EXTRACTED TEXT ▸

□ □ □ □

4 Description of control system
Figure 9 shows the schematic of the gas turbine engine control circuit. Under the standard conditions, the turbogenerators control system has two forms; the droop control and isochronous control [24]. In this study, the isochronous control strategy was used to control the turbogenerator load/speed. When a turbogenerator unit is in the isochronous control mode, the control system must change the control parameters in a way that the power turbine speed (output frequency) remains constant. In fact, the change of loading causes the power turbine speed deviation from the desired value and the controller is responsible for the appropriate change in the fuel flow rate during the shortest possible time to restore the power turbine speed to the initial value. The fuel controller block is depicted in Figure 9 includes an isochronous controller and a set of limiters that in addition to stabilizing the power turbine speed, is also responsible for satisfying the engine’s physical and aerodynamic constraints.
As previously described, the examined gas turbine compressor have variable inlet guide vanes and hence, in addition to the fuel flow rate, the angular position of the variable inlet guide vanes (i.e. θ_{VIGV}) can also be considered as the second control parameter. For the examined gas turbine, the control of θ_{VIGV} is as open loop control based on the data presented in Figure 10, which means that the desired position of the variable inlet guide vanes is merely a function of the gas generator speed. Also, the valve positions of bleed valves are functions of the gas generator speed [25]. Loading block (in Fig. 9) receives the external load and output power of the power turbine as inputs and by balancing the power for the power turbine rotor, the instantaneous value of NPT can be determined. The controller can also be extended to control a bypass valve between different stages of the compressor.

□ □ □ □

MATERIAL FOR THE TASK ▸
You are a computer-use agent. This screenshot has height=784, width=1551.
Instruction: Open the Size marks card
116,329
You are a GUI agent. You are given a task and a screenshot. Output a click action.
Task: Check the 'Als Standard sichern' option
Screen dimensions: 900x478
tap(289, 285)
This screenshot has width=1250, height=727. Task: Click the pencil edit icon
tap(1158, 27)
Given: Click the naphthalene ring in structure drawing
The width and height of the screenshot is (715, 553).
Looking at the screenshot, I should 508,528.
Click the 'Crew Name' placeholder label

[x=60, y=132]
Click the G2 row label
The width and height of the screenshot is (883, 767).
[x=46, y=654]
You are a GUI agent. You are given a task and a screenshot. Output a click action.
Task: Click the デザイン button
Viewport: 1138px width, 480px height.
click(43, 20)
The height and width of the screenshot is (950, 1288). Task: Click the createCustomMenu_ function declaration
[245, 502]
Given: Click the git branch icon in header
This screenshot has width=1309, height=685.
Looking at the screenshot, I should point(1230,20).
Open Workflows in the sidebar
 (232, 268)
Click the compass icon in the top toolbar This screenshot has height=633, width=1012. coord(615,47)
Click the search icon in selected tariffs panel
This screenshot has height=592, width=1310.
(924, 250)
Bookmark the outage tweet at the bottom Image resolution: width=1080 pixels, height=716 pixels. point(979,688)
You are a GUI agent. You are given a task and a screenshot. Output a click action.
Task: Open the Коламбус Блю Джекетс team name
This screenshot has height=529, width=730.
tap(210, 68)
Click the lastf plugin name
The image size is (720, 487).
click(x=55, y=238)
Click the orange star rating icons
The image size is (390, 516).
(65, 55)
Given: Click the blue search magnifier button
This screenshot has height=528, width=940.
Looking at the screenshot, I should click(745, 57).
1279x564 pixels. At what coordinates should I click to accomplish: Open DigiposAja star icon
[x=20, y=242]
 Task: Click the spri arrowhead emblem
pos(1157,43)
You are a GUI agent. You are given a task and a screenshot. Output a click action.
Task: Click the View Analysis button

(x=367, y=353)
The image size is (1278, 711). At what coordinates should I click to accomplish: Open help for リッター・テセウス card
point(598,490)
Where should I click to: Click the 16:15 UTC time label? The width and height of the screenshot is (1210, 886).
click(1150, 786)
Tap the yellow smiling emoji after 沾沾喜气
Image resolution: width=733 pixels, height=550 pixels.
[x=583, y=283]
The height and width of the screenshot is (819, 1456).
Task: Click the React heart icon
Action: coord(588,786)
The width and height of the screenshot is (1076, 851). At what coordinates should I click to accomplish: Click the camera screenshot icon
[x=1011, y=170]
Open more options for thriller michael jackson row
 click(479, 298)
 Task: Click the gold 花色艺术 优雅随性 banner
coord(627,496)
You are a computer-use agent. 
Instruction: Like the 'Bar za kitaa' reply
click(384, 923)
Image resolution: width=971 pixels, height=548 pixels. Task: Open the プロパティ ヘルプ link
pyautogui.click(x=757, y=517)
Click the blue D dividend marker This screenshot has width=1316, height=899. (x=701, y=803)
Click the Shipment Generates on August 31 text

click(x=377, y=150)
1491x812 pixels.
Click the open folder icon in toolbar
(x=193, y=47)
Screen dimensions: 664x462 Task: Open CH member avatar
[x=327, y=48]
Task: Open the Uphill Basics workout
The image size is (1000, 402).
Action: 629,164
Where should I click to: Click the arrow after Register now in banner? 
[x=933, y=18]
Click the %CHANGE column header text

□ □ □ □

WORK TO DO ▸
A. Transcribe the records verbatim, beginning with the line that contains "Where should I click to: Click the 16:15" and ending with the last line of the records.
B. Pick up the passage on the gas turbine control system where it stops and continue it.

SET OF ANSWERS ▸
A.
Where should I click to: Click the 16:15 UTC time label? The width and height of the screenshot is (1210, 886).
click(1150, 786)
Tap the yellow smiling emoji after 沾沾喜气
Image resolution: width=733 pixels, height=550 pixels.
[x=583, y=283]
The height and width of the screenshot is (819, 1456).
Task: Click the React heart icon
Action: coord(588,786)
The width and height of the screenshot is (1076, 851). At what coordinates should I click to accomplish: Click the camera screenshot icon
[x=1011, y=170]
Open more options for thriller michael jackson row
 click(479, 298)
 Task: Click the gold 花色艺术 优雅随性 banner
coord(627,496)
You are a computer-use agent. 
Instruction: Like the 'Bar za kitaa' reply
click(384, 923)
Image resolution: width=971 pixels, height=548 pixels. Task: Open the プロパティ ヘルプ link
pyautogui.click(x=757, y=517)
Click the blue D dividend marker This screenshot has width=1316, height=899. (x=701, y=803)
Click the Shipment Generates on August 31 text

click(x=377, y=150)
1491x812 pixels.
Click the open folder icon in toolbar
(x=193, y=47)
Screen dimensions: 664x462 Task: Open CH member avatar
[x=327, y=48]
Task: Open the Uphill Basics workout
The image size is (1000, 402).
Action: 629,164
Where should I click to: Click the arrow after Register now in banner? 
[x=933, y=18]
Click the %CHANGE column header text

B.
Fig. 9
Schematic representation of the gas turbine engine control circuit. 
Fig. 10
VIGV position against GG shaft speeds. 
5 Complete Bond Graph model of gas turbine engine
The complete dynamic model of the gas turbine engine is constructed after coupling the BondGraph submodels. As shown in Figure 11, there is a onetoone map between the components modeled by the Bond Graph and the gas turbine engine components shown in Figure 1. It shows the ability of the Bond Graph approach in the modular modeling of the system components. Using this feature a model libraries which consists of the systems made from the gas turbine engine components can be developed.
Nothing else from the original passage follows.